TAC KBP English Event Nugget Detection and Coreference
Comprehensive Training and Evaluation Data 2014-2015
Authors: Ann Bies, Joe Ellis, Jeremy Getman, Zhiyi Song,
Stephanie Strassel
1. Overview
This package contains training and evaluation data produced in support of
the TAC KBP English Event Nugget Detection and Coreference tasks in 2014
and 2015.
Text Analysis Conference (TAC) is a series of workshops organized by the
National Institute of Standards and Technology (NIST). TAC was developed to
encourage research in natural language processing (NLP) and related
applications by providing a large test collection, common evaluation
procedures, and a forum for researchers to share their results. Through its
various evaluations, the Knowledge Base Population (KBP) track of TAC
encourages the development of systems that can match entities mentioned in
natural texts with those appearing in a knowledge base and extract novel
information about entities from a document collection and add it to a new
or existing knowledge base.
The goal of the Event Nugget track (EN) is to evaluate system performance on
the detection and coreference of sets of attributes referencing events in
unstructured text. These Event Nuggets consist of a mention of the event from
the text and labels to indicate event type, subtype, and realis. More
information about the Event Nugget track and other TAC KBP evaluations can be
found on the NIST TAC website, http://www.nist.gov/tac/.

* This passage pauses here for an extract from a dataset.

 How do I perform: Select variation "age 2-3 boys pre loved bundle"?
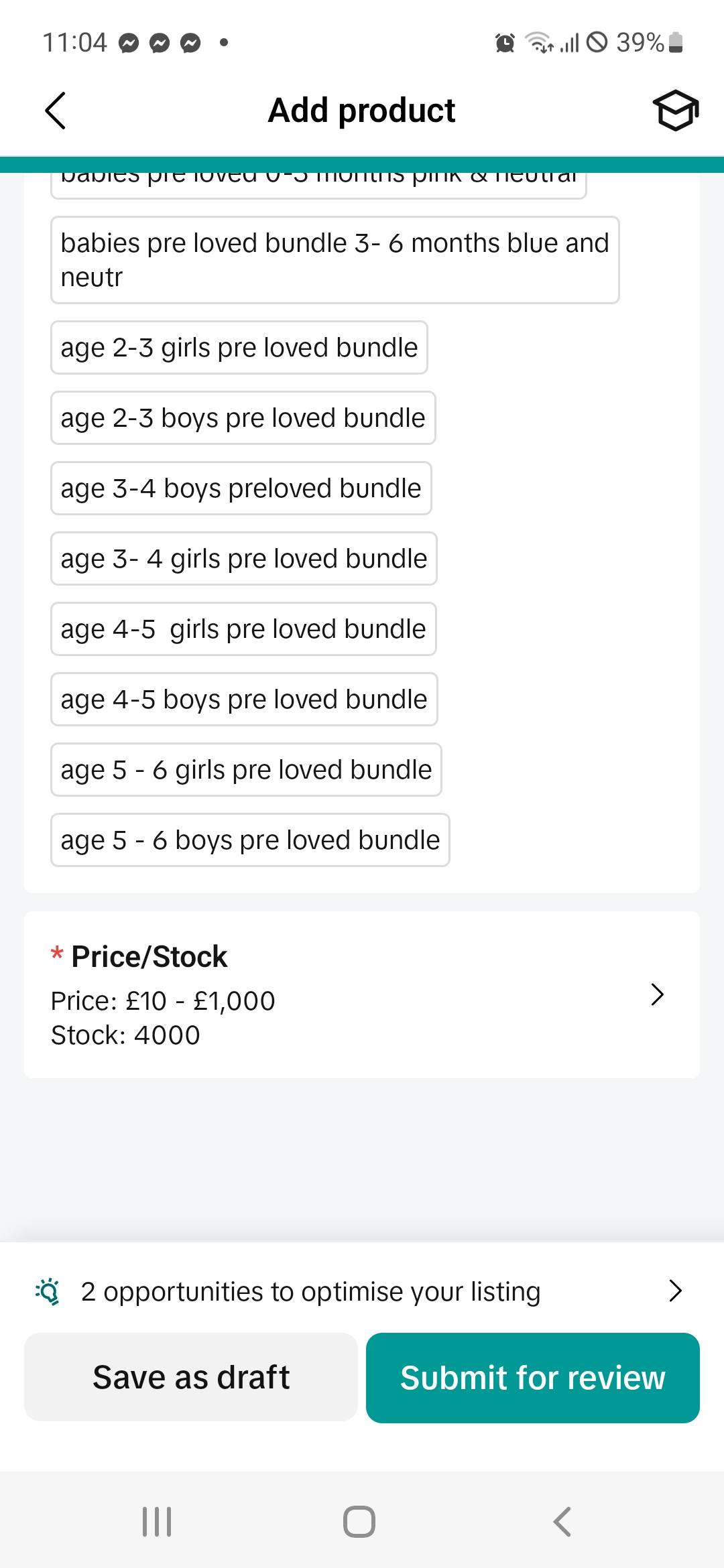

This package contains all evaluation and training data developed in
support of the TAC KBP Event Nugget evaluations during the first two
years in which the task was conducted, from 2014-2015. This includes
gold standard event nugget annotations in multiple formats, coreference
information for the nuggets, and tokenization of the source documents,
as well as the source documents themselves.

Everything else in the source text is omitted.